Quand Marcelo Joulia le découvre au hasard d’une balade, à l’orée des années 1990, cet ancien séchoir à bois était désaffecté. Il était surtout bien trop volumineux pour une agence constituée de deux associés à l’époque. Qu’à cela ne tienne : l’architecte, qui aime se fier à son instinct, décide de l’acquérir et de le rénover. Quant au choix de s’implanter dans l’est parisien, ce n’était pas vraiment un hasard, le quartier regroupait alors nombre d’artisans d’art, menuisiers, miroitiers, marbriers, doreurs, ciseleurs… des savoir-faire indispensables à la réalisation de ses premiers prototypes. Car c’est par le mobilier et le luminaire que débute son chemin dans la création en 1986. Viendront ensuite, au fil des années et au gré des opportunités, la scénographie, la réalisation de stands, l’architecture intérieure et l’architecture. L’agence grandit et se délocalise à l’étranger en ouvrant une filiale à Shanghai en 2005, et à Buenos Aires en 2008 (bureau qui, depuis, a fermé). Aujourd’hui, Naço Architectures comprend une vingtaine de collaborateurs, dont une forte proportion d’étrangers. Juan Miri est le directeur général de l’agence. Également argentin, cet architecte diplômé de l’université de Buenos Aires a rejoint l’équipe en 2014. Au printemps 2023, Naço a obtenu la certification B Corp, label international qui certifie des entreprises ayant un impact positif sur le plans sociétal et environnemental.

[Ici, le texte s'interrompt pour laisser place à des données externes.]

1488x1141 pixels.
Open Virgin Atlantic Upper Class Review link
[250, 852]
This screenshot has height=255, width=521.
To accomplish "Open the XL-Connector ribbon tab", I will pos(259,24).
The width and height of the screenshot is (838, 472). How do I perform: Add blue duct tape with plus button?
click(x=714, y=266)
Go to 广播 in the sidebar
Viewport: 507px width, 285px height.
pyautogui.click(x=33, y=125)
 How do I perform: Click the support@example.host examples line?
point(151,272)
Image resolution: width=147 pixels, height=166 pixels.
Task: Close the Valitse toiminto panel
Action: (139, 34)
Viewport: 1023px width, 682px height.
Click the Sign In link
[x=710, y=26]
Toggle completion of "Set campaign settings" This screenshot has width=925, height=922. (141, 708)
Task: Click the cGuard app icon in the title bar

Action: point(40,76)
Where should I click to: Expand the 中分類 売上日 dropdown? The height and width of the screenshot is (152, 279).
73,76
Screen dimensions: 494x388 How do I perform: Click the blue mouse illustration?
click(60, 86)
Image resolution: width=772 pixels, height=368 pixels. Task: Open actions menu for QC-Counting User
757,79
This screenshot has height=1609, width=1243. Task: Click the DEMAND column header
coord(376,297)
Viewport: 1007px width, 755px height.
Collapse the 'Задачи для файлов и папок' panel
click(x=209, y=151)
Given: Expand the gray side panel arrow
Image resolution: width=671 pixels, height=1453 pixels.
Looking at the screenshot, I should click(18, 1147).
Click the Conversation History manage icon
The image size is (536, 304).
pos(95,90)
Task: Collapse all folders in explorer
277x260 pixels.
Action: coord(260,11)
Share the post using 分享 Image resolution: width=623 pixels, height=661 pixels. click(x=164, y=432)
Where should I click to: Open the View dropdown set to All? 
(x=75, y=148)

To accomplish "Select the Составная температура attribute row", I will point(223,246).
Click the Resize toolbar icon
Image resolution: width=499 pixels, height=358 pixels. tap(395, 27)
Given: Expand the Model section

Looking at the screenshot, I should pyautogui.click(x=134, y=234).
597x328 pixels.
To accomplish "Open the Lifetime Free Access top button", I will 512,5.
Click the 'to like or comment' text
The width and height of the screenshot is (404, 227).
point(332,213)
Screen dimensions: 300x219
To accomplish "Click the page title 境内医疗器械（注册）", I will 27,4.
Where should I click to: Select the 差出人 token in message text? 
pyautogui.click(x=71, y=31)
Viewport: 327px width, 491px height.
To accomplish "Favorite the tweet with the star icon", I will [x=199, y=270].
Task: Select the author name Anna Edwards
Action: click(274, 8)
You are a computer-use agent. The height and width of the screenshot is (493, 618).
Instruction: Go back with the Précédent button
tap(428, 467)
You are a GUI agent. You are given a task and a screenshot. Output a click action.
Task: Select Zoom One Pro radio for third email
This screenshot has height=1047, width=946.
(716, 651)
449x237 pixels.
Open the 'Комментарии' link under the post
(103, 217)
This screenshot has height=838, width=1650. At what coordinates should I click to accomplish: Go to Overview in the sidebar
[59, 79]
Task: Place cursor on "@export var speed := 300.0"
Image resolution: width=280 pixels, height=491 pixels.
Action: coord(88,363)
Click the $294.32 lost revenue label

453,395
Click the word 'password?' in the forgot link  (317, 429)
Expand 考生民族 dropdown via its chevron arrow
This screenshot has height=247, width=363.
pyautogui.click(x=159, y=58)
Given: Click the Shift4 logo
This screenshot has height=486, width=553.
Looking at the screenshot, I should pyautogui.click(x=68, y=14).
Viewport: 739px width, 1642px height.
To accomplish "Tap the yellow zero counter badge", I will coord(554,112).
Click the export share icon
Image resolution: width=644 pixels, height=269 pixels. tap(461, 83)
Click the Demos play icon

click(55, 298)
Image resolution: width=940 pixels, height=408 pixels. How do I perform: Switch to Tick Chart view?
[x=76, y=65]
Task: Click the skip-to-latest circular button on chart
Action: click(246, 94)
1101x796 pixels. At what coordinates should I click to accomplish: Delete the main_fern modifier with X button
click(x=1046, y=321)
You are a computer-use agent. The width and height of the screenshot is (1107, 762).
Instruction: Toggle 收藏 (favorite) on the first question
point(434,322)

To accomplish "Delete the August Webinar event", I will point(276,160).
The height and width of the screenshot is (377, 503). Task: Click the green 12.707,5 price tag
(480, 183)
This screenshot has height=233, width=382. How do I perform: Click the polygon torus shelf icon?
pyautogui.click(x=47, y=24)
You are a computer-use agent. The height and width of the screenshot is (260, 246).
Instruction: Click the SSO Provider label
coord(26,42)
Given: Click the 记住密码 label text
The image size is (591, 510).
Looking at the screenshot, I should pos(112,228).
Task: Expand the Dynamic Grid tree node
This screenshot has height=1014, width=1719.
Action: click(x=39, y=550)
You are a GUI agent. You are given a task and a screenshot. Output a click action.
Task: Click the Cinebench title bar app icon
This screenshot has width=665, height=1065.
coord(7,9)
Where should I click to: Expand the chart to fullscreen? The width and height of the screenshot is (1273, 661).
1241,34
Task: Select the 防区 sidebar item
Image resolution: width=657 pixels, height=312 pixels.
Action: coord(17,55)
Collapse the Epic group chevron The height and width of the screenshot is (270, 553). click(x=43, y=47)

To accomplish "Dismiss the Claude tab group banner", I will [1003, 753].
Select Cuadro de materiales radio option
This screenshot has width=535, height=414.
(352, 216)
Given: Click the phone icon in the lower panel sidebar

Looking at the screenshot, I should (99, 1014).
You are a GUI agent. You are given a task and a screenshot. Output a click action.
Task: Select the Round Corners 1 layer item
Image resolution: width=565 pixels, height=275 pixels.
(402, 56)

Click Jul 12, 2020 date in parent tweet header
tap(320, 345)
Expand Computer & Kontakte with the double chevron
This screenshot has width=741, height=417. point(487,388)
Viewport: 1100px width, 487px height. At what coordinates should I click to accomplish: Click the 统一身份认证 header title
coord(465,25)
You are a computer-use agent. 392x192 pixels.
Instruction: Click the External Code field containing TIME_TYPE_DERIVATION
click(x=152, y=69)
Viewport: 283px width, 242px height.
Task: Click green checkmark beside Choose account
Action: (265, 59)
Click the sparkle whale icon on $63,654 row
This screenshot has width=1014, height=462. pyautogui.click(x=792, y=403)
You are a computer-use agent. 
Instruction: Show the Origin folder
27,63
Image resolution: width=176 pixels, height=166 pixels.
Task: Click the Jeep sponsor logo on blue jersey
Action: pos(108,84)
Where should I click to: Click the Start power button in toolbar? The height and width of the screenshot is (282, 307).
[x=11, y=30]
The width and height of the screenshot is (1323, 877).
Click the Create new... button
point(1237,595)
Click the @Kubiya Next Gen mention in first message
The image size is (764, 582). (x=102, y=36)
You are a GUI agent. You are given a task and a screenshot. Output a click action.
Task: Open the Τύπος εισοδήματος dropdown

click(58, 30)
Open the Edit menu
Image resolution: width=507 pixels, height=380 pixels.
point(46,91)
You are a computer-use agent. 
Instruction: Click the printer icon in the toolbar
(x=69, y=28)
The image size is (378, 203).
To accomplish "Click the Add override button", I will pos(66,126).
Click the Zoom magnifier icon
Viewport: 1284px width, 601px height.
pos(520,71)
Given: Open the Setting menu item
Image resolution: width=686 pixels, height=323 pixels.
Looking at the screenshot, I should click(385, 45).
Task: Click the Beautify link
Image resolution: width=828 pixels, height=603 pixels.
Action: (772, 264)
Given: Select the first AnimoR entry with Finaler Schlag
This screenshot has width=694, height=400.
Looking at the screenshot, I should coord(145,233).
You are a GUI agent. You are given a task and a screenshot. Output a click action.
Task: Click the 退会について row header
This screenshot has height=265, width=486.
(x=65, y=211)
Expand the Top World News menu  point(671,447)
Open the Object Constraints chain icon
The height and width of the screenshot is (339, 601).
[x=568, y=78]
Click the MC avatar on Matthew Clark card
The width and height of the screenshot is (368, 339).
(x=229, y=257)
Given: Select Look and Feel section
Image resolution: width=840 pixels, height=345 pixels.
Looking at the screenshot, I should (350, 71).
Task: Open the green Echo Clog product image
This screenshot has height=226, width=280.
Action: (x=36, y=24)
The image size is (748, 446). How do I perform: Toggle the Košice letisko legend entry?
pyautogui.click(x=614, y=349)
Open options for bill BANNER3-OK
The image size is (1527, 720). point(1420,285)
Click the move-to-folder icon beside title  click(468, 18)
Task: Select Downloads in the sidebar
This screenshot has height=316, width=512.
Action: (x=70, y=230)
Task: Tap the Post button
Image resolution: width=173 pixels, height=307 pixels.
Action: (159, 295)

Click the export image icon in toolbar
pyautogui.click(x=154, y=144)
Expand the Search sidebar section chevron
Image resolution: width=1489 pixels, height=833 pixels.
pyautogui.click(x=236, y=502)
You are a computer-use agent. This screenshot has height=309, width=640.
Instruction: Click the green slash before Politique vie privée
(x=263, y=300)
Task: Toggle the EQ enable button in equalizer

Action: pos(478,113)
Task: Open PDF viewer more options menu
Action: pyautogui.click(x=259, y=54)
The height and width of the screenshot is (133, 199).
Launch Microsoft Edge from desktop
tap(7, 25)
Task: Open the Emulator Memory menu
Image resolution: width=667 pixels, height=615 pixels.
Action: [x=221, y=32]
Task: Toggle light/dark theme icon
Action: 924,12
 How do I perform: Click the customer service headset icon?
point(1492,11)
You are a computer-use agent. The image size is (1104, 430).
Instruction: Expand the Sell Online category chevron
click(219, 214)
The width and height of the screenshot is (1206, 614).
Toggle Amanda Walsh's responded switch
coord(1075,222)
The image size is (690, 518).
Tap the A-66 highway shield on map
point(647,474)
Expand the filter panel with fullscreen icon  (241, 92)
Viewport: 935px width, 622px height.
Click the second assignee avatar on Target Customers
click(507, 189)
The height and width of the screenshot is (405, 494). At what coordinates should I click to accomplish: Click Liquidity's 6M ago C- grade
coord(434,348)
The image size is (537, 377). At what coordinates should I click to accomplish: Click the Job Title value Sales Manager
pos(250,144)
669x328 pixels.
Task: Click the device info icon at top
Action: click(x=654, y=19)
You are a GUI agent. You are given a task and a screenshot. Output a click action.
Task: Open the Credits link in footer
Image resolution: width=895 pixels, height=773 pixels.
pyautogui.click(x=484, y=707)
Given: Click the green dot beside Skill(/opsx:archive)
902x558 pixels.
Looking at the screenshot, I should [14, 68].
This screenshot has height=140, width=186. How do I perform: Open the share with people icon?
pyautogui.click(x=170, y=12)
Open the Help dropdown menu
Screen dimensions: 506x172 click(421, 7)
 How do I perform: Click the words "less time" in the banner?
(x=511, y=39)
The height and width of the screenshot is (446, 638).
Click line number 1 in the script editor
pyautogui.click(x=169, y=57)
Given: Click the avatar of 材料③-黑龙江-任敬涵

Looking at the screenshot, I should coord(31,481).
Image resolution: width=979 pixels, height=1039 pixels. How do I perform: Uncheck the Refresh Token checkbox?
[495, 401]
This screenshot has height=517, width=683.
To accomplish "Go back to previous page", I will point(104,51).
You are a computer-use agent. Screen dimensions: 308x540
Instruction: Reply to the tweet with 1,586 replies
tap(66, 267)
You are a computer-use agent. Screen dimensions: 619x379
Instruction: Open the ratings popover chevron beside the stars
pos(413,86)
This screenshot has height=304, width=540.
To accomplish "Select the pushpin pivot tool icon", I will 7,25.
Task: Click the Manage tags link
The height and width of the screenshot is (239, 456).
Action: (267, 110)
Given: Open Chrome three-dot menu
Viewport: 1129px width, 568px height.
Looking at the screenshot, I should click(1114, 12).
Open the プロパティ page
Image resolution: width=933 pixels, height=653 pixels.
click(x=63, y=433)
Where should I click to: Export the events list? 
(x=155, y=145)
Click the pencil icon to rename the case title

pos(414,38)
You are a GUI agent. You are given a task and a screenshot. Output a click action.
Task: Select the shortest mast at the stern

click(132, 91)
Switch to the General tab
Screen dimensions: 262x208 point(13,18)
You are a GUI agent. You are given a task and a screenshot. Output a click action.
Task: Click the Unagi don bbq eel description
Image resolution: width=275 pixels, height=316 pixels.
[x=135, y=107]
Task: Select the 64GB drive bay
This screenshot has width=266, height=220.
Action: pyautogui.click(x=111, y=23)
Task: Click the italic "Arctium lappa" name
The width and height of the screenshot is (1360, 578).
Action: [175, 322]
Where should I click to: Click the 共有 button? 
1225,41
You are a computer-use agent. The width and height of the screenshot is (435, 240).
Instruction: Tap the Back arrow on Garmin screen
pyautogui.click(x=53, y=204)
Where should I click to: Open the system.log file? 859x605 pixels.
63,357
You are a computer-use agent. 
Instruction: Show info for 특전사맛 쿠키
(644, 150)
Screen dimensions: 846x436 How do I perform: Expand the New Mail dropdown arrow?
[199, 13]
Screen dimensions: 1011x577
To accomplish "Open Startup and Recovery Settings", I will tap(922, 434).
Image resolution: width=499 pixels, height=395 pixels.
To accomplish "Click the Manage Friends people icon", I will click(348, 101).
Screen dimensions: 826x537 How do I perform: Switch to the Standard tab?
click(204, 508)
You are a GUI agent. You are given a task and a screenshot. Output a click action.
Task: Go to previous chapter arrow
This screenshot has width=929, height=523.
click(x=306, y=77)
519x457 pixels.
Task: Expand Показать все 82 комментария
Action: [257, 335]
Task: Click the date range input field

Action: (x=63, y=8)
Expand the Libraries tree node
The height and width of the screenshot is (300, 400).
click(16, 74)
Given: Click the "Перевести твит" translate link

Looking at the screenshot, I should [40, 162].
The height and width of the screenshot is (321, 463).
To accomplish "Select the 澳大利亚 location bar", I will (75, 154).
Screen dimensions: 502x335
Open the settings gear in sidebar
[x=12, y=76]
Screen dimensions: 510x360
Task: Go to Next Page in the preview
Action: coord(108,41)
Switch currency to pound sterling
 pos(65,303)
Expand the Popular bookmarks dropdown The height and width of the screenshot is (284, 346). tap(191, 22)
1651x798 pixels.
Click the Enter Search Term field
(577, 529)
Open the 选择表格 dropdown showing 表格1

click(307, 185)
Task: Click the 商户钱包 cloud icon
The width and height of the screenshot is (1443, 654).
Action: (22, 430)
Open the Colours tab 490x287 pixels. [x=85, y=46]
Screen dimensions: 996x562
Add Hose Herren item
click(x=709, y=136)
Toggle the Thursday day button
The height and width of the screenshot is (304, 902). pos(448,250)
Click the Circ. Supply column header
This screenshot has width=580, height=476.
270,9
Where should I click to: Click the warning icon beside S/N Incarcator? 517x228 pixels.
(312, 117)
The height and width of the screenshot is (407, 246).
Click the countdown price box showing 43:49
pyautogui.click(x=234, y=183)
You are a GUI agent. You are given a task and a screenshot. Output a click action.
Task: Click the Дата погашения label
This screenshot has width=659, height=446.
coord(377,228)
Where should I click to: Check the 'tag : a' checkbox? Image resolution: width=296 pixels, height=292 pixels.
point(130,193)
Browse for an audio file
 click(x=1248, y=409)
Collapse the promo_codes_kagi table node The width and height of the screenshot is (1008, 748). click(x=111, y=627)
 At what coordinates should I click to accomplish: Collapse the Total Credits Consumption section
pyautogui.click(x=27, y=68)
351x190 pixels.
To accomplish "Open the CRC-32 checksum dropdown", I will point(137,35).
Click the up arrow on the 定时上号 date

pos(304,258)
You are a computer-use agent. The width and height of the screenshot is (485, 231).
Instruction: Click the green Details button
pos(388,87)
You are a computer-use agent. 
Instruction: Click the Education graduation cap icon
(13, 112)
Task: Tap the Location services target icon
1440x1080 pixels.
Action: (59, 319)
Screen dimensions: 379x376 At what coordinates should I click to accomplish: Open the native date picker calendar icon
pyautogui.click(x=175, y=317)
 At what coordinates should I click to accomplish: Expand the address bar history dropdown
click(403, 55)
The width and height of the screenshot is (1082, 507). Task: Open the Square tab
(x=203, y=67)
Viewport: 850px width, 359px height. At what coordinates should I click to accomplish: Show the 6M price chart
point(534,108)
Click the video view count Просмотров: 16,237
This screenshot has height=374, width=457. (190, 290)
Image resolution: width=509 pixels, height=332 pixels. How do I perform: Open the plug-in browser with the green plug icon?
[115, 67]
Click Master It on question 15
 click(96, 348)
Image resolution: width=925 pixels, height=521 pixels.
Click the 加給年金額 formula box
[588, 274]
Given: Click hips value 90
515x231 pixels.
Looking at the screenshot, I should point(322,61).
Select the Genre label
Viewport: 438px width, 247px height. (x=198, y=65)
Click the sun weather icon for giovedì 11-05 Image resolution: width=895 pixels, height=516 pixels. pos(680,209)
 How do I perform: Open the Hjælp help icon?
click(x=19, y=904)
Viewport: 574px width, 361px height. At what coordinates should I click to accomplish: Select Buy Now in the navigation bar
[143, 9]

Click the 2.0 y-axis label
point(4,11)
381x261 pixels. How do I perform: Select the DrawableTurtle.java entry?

©Juan Jerez Naço Architectures

Marcelo Joulia est né en Argentine en 1958. Son arrivée à Paris en 1976 – il n’a alors que 17 ans – est l’épilogue d’une période difficile d’un point de vue tant familial (le divorce parental) que politique (le coup d’État militaire qui renverse le gouvernement d’Isabel Perón). Le jeune homme apprend le français et s’inscrit à l’université de Vincennes, où il obtient une licence de géographie et une maîtrise d’urbanisme. En 1982, il étudie à UP6, l’école d’architecture de la Villette. Mais son intérêt pour la chose fabriquée s’est joué dès l’adolescence. Marcelo a été fortement marqué par sa formation à l’École nationale d’éducation technique (ENET) à Córdoba. Ces deux années seront décisives pour la suite : il y découvre le goût de la matière et de la fabrication. Il y apprend la menuiserie, la plomberie, le fraisage, la fonderie d’aluminium, et jusqu’à la gestion de chantier. « Ce fut un enseignement extrêmement fécond, raconte-t-il. J’ai appris à créer des outils et j’ai aussi compris que rien n’était impossible. » Aujourd’hui encore, il se définit comme un « maker », un faiseur. Le dessin est son langage naturel. Lors de l’entretien pour cet article, l’architecte prend régulièrement ses feutres pour raconter ou appuyer son propos. Et l’essentiel des projets de l’agence commence aussi par son coup de crayon, sur sa grande table en bois. Ne comptez pas sur lui pour expliquer sa démarche par de grandes théories ni pour aligner les concepts afin de défendre son travail. L’homme, qui peut se révéler intarissable, préfère parler de choix concrets (matière, lignes, couleurs…) ou se remémorer des rencontres marquantes qui ont donné de nouvelles directions à sa création.

Une création tous azimuts

Sur la longue table basse, Marcelo Joulia pose devant lui un impressionnant pavé de 500 pages. Ce volumineux portfolio, publié à l’occasion des 30 ans de l’entreprise, retrace l’ensemble de ses réalisations de 1986 à aujourd’hui. On y découvre une création à 360° et qui s’assume pleinement comme telle. Tourner les pages de ce livre permet de prendre la pleine mesure de son appétit créatif. Se succèdent cinémas, restaurants étoilés, appartements, maisons individuelles, hôtels, bureaux, galeries d’art, magasins, clubs de polo, vélos, bateaux à moteur, chariots de transport… À défaut de les mentionner tous en détail, on peut citer quelques projets phares comme le magasin Tacoma à Nantes (1991), premier lieu uniquement dédié à la vente de Compact Disc, sorte de concept-store avant l’heure. Dans cet ancien cinéma de 1 000 m2, l’agence a conçu un projet global, de l’aménagement intérieur (présentoirs des disques, luminaires…) jusqu’au logo et à la scénographie. Depuis l’aménagement en 1993 du restaurant de Pierre Gagnaire dans un hôtel particulier de Saint-Étienne, Marcelo développe également une passion pour la gastronomie déclinée à travers plusieurs restaurants. En 2007, une boucherie de style années 1970, rue Paul-Bert, a été quasiment gardée dans son jus vintage pour en faire Unico, un restaurant de spécialités argentines.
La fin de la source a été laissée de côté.